Start

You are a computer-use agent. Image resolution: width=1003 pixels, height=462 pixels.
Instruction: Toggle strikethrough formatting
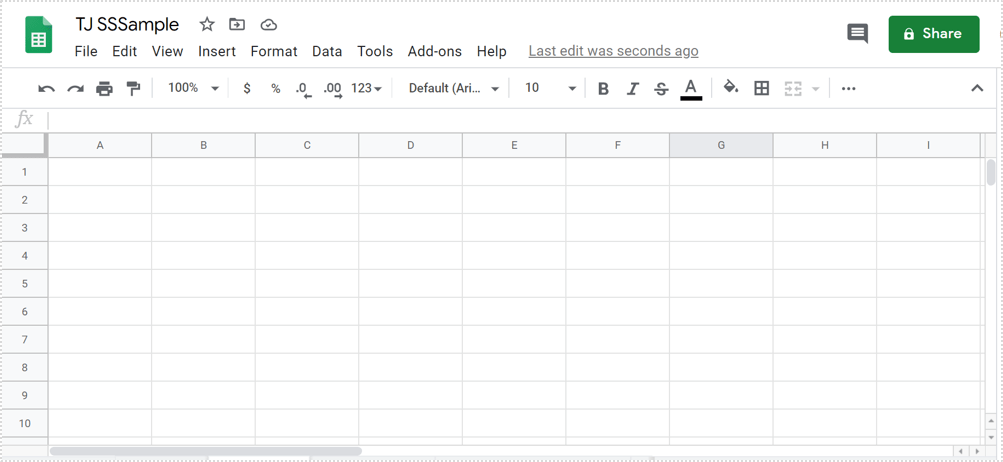pyautogui.click(x=661, y=89)
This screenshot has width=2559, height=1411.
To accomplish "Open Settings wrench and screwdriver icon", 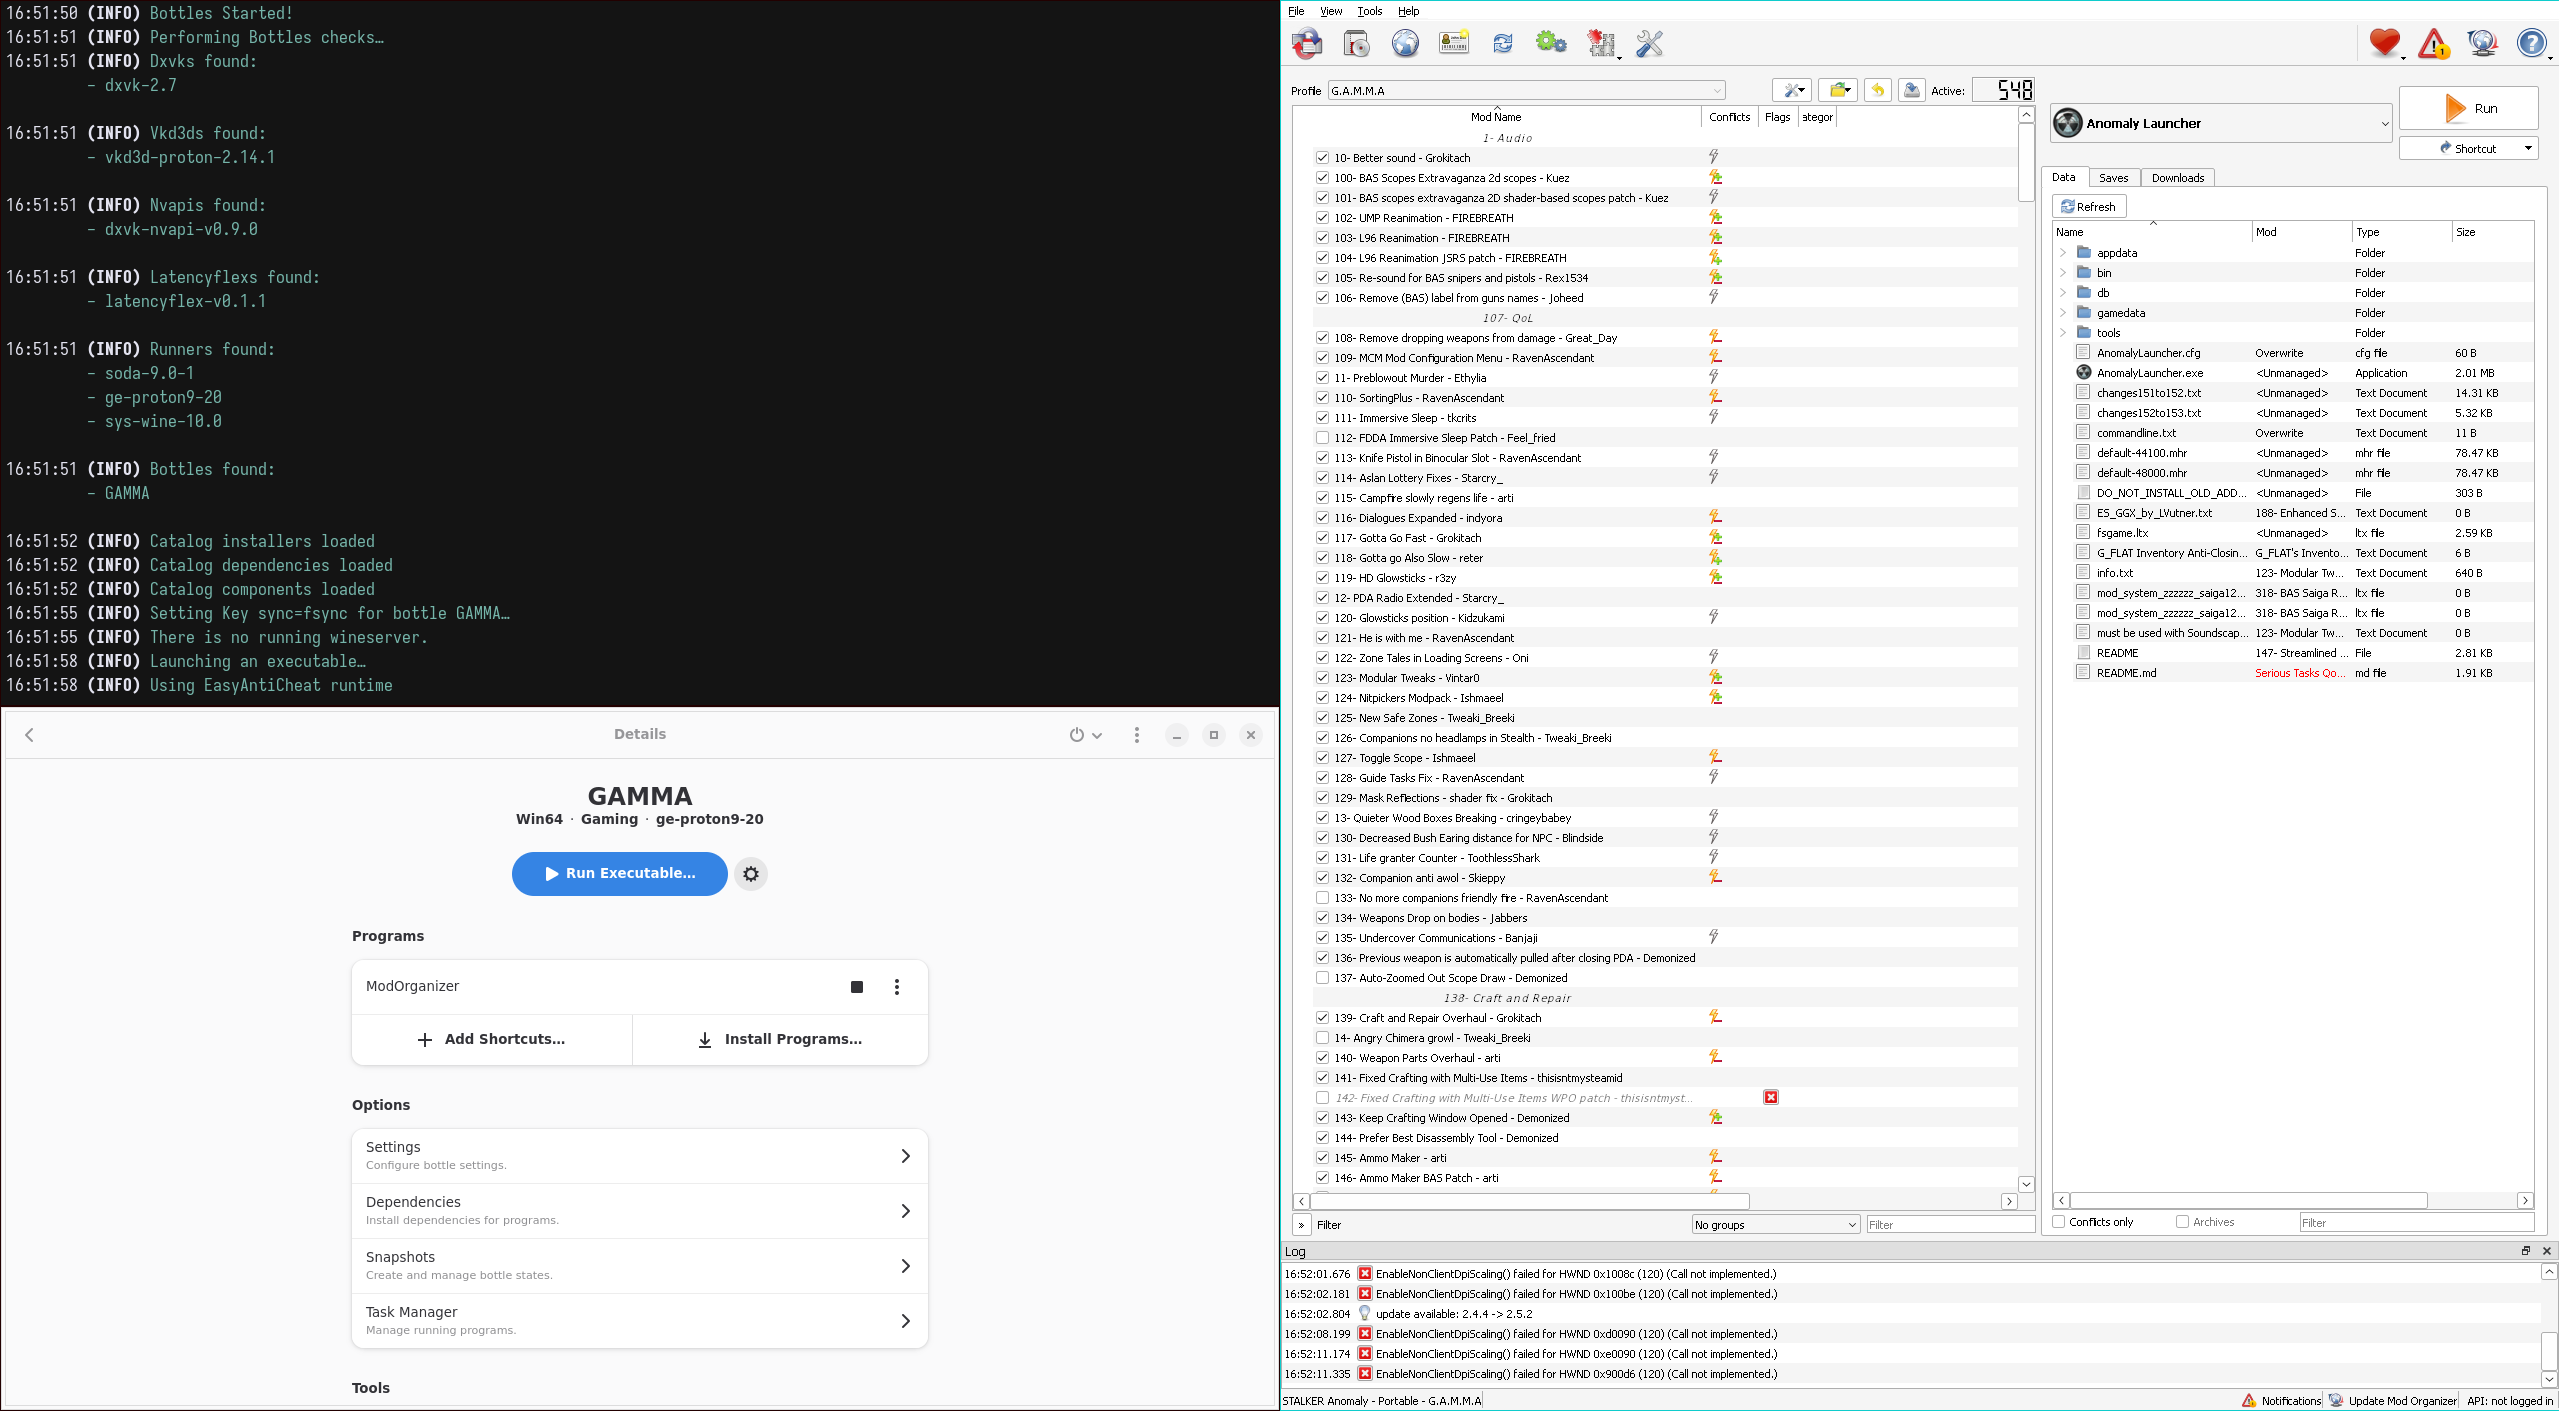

End

[Directive]:
Could you pull out every line of the material above that contains the string "width"?

[The output]:
You are a computer-use agent. Image resolution: width=1003 pixels, height=462 pixels.
This screenshot has width=2559, height=1411.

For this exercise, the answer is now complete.